11. The method of claim 1, wherein the patient has previously undergone hair transplantation.
12. The method of claim 11, wherein the patient has undergone the hair transplant about one to two months prior to the application of the composition.
13. The method of claim 1, wherein the AGA is mild or moderate AGA.
14. The method of claim 1, wherein the patient has received a modified Norwood-Hamilton Scale score III or a modified Norwood-Hamilton Scale score IV.
15. The method of claim 8, wherein the improvement or increase is measured from about 10 days to about 160 days after application of the composition.
16. The method of claim 1, wherein the patient has previously experienced hair loss.
17. The method of claim 7, wherein the hyaluronic acid stimulates hair growth in the frontotemporal region and / or the vertex region of the patient's scalp.
18. A method for stimulating hair growth in the skin of a patient in need, the method comprising: A composition containing up to about 1% by weight of hyaluronic acid is applied to the patient's skin at least twice a week. The hyaluronic acid described therein is non-crosslinked; and The hyaluronic acid described therein has an average molecular weight of up to about 100 kDa. This stimulates hair growth in the patient's skin.
19. A method of administering a composition for hair growth to a patient in need: A composition containing up to about 1% by weight of hyaluronic acid shall be applied to the patient’s skin at least twice a week. The hyaluronic acid described therein is non-crosslinked; and The hyaluronic acid therein has an average molecular weight of up to about 100 kDa.
20. The method of claim 18 or claim 19, wherein the composition is administered to the patient on several consecutive days of the week.
21. The method of claim 18 or claim 19, wherein the composition is administered via intradermal injection.
22. The method of claim 21, wherein the composition is injected into the skin at a depth of about 0.1 mm or more.
23. The method of claim 21, wherein the composition is applied at or near the stem cell region of the hair follicle.
24. The method according to claim 18 or claim 19, wherein the method comprises approximately 4 cm 2 Or a larger injection area.

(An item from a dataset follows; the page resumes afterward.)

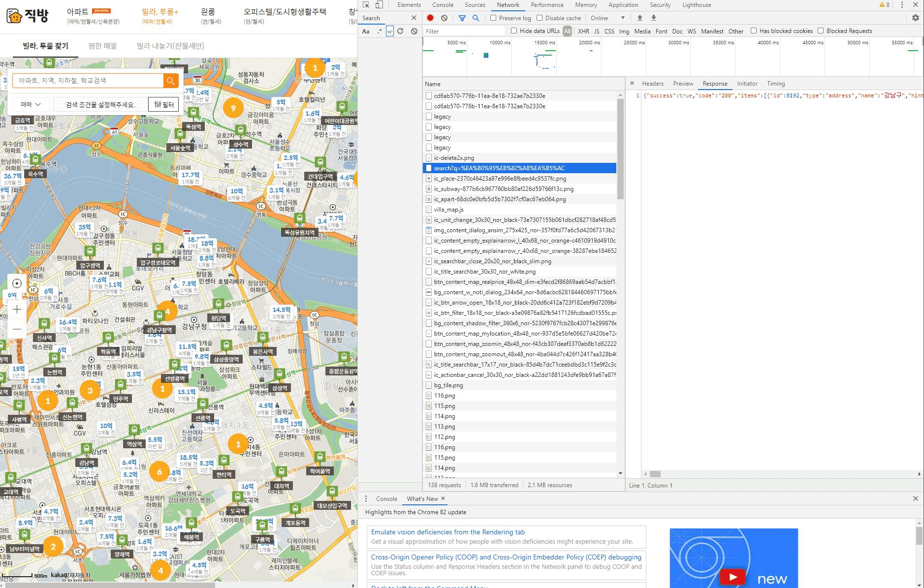Zoom in on the map
The width and height of the screenshot is (924, 588).
coord(17,309)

25. The method of claim 18 or claim 19, wherein the composition is applied to the skin comprising one or more of the frontotemporal region of the patient's scalp and the apical region of the patient's scalp.
26. The method according to claim 18 or claim 19, wherein the composition improves or increases one or more of the following: a) Target area hair count (TAHC); b) Target area hair width (TAHW); and c) Hair darkness.

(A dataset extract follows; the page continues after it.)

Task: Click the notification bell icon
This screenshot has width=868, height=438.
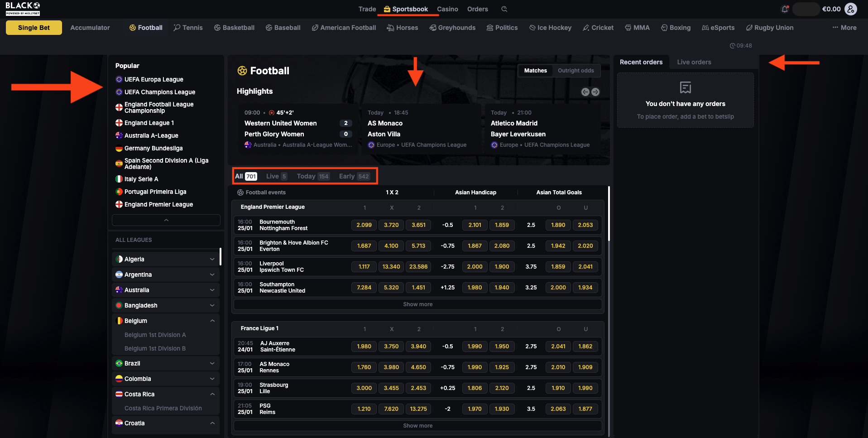Action: 785,9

27. The method of claim 18 or claim 19, wherein the patient's hair loss onset occurred approximately three to five years prior to the application of the composition.
28. The method of claim 18 or claim 19, wherein the patient's hair loss onset occurred approximately ten years prior to the application of the composition.
29. The method of claim 18 or claim 19, wherein the patient has previously undergone hair transplantation.
30. The method of claim 29, wherein the patient has undergone the hair transplant approximately one to two months prior to the application of the composition.
31. The method of claim 18 or claim 19, wherein the patient suffers from androgenetic alopecia (AGA).
32. The method of claim 31, wherein the AGA is mild to moderate AGA.
33. The method of claim 18 or claim 19, wherein the patient has received a modified Norwood-Hamilton Scale score III or a modified Norwood-Hamilton Scale score IV.
34. The method of claim 26, wherein the improvement or increase is measured from about 10 days to about 160 days after application of the composition.